When Braylon stared at him with squinty-eyed distrust on that road outside of Durnhollow, not a single memory of Kalden left in his head, Kalden wished he had kept one, just one, to prove to him how close they were. But he was empty-handed, only mouthing words, until Braylon found his own journal.

After the earthquake, after Braylon’s mind had cleared, the six of them had sat around the fire together, battered but bolstered by success, a win in a long series of losses. At Kalden’s side, Braylon turned over all those collaborations that now would be forever unfinished, all of Braylon’s favorites that he had kept stowed away.

Before he could ask, Kalden said, “The mountain does not preserve itself. It too must erode.”

Braylon glanced at him, annoyed. “Who’s asking for forever? We’re lucky if we make it through a day. I mean, hell, look at what’s happened in the last month. You lost an arm, Donhurst got eaten alive, Larg _died_. I’d take a month, dude.”

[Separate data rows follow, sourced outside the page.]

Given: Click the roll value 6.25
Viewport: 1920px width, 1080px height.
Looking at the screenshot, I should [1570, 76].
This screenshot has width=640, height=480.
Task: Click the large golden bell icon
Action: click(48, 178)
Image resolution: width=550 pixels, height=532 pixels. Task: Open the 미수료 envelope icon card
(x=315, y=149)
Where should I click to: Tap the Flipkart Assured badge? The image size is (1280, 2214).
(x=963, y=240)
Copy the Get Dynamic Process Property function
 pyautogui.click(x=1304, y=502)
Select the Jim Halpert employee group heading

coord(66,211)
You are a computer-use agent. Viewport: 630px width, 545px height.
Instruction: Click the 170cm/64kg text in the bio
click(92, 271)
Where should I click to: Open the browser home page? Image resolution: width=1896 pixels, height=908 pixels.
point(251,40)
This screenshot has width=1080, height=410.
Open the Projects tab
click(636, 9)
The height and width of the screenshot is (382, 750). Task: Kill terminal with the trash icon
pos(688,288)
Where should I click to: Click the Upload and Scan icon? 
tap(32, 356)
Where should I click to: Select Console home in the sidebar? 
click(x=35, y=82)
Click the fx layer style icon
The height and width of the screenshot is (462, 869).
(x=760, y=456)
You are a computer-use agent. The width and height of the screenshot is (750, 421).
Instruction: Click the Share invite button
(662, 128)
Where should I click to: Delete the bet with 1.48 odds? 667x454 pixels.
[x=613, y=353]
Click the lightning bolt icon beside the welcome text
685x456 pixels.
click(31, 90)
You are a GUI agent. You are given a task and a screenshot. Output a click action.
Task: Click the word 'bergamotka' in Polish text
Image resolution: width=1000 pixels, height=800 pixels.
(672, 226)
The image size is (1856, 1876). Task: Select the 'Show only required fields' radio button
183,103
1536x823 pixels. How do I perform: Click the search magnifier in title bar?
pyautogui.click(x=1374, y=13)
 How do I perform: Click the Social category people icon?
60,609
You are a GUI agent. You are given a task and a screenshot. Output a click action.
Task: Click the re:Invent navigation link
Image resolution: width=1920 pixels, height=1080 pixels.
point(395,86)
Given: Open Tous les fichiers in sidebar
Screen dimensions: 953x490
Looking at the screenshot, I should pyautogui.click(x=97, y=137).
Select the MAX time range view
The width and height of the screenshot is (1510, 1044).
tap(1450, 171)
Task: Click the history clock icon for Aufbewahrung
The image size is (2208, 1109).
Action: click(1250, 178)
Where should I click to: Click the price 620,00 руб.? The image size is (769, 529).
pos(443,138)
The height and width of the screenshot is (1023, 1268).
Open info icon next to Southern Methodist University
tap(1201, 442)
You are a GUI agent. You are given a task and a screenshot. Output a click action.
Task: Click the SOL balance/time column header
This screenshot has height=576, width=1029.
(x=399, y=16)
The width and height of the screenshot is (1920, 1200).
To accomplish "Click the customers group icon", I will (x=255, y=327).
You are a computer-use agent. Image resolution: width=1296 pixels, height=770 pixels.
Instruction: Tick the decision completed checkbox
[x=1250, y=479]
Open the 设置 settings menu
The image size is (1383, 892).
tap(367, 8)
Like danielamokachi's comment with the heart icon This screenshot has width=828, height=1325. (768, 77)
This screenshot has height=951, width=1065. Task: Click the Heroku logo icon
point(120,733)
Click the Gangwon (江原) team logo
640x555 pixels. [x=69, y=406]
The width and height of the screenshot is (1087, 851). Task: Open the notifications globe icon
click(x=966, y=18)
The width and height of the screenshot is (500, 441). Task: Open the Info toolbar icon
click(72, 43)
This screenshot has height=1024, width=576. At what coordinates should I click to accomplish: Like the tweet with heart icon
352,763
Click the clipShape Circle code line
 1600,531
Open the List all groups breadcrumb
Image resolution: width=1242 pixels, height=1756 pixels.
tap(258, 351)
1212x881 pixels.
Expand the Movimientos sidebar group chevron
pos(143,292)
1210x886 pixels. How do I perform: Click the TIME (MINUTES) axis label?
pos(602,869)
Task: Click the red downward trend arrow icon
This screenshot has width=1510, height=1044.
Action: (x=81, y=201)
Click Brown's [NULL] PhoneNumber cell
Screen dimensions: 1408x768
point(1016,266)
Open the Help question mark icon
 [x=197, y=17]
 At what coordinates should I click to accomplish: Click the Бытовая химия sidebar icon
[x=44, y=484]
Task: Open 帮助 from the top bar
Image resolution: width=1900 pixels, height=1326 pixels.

They’d had the argument dozens of times over the last two years. It should have slid off Kalden easily; it wasn’t anything new. But usually Braylon had a half-smile while he said it, the air of a jab in it, something easy, even when the halfling was on the precipice of smacking him. Here, Braylon was uncharacteristically serious, his shoulders tense, bags under his eyes. If Kallie hadn’t made the potion, would Braylon have ever gotten his memories back? What would have stopped him from wandering off once they’d gotten to Esterholt and then losing track of him forever? The very thought hurt Kalden’s heart. His resolve fractured, a deep unseen fissure like the first great _crack_ of a thaw in a winter-hardened river.

He nodded slowly and held out his hand. “I can figure it out. Which one would you like?” he asked, quiet.

Braylon perked up in surprise, a little life shaking back into him. He opened his mouth then closed it. He searched through his bag for a long time, unorganized mess that it was, and then handed him the two parts of the dark blue hat Kalden had once stitched together with ice. “I look badass in it,” he offered as an explanation, humor warming his voice and then a grin.

Kalden grinned back and took the brim and crown, balancing part of it on his frosthetic. “Hell yeah you do.”